# Hummingbirds!



## aln (Jan 26, 2010)

well..to my surprise i say 2 hummingbirds today in my backyard darting around. at first i was like what HUGE flies or some kind of insect. and i went outside and these little bird where flying round. i guess looking for food

anyone know where i can buy hummingbird feeders? i'm gunna research some flowers that i should plant or buy too, to attract more of these little buggers i'll try and get pictures <--a hell task


----------



## Windowlicka (Mar 5, 2008)

Feeders? Most garden centres and petshops. Don't buy the pricey mixes though (Foodwise), just boil some water and add lots of sugar. Let the sugar dissolve and the water cool before filling the feeder.

Plant-wise? Pretty much any plant with a "bell-shaped" flower will suffice - "if you plant them, they will come"! 

We get lots of them visiting our yard through spring/summer - they're very welcome guests.


----------



## Windowlicka (Mar 5, 2008)

Oh, and change the feed daily, and for two reasons:

1) it attracts bugs (especially wasps/ hornets)
2) more importantly, the sugar solution quickly "goes off", and turns to poison that will kill the birds


----------



## Ciddian (Mar 15, 2006)

Eee! I wonder if we get any around our house anymore?

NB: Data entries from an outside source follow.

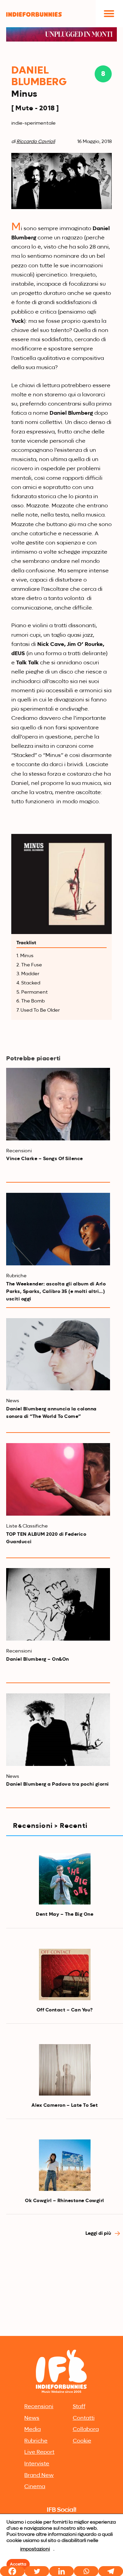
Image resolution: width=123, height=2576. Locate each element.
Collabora (86, 2429)
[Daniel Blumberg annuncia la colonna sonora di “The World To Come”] (58, 1354)
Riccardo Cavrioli (35, 141)
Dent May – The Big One (64, 1914)
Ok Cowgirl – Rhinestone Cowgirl (64, 2200)
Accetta (18, 2564)
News (31, 2418)
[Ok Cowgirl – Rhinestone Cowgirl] (65, 2165)
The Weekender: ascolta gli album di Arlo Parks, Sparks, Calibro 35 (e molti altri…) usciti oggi (56, 1291)
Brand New (39, 2475)
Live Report (39, 2452)
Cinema (34, 2487)
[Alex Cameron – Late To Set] (65, 2070)
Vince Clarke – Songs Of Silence (44, 1158)
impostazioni (35, 2549)
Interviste (36, 2464)
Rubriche (35, 2441)
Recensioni (38, 2406)
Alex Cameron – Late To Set (64, 2105)
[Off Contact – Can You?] (65, 1974)
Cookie (82, 2441)
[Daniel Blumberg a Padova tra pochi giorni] (58, 1729)
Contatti (84, 2418)
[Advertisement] (61, 2269)
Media (32, 2429)
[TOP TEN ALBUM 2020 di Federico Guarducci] (58, 1479)
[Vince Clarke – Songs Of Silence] (58, 1104)
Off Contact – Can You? (65, 2010)
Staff (79, 2406)
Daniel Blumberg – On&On (37, 1659)
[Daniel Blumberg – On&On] (58, 1604)
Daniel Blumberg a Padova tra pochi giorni (57, 1784)
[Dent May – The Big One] (65, 1879)
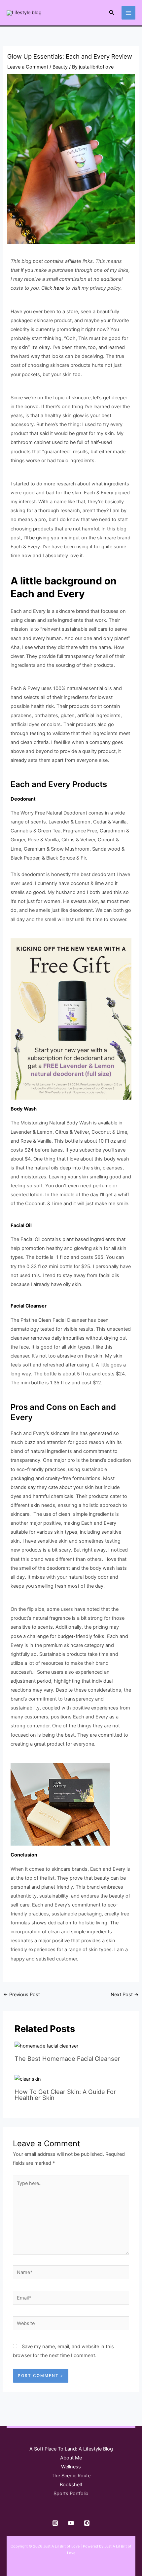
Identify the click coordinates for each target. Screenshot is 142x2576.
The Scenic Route (71, 2476)
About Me (71, 2458)
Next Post (125, 1995)
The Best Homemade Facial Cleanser (67, 2058)
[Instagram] (55, 2523)
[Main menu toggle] (128, 13)
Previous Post (21, 1995)
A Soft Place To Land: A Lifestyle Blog (71, 2449)
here (58, 288)
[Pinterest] (87, 2523)
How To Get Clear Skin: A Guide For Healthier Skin (65, 2094)
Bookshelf (71, 2485)
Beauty (60, 67)
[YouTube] (71, 2523)
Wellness (71, 2467)
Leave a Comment (27, 67)
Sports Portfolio (71, 2494)
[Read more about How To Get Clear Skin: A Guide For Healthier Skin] (28, 2079)
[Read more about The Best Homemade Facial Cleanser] (46, 2046)
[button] (112, 13)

I want to hijack my moms backyard and do some native bird and butterfly friendly plants.

I really miss the humming birds, I would always watch them at our old cottage. I also want to see more bats!


----------



## Byronicle (Apr 18, 2009)

my DIY hummingbird feeder i made was just simply a petri dish filled with sugar water, glued onto a piece of cardboard cut out into a shape of a flower.

paint red, that's the colour birds are attracted to, blue and violet just gets you bumblebees


----------



## aln (Jan 26, 2010)

pictures?  lol

cid: yah! where i usta live we use to see bat around dawn i miss thos lil buggers too


----------



## Byronicle (Apr 18, 2009)

aln said:


> pictures?  lol
> 
> cid: yah! where i usta live we use to see bat around dawn i miss thos lil buggers too


well if you want to see bats, go to a pond. they love mosquitoes (thank the lord!)


----------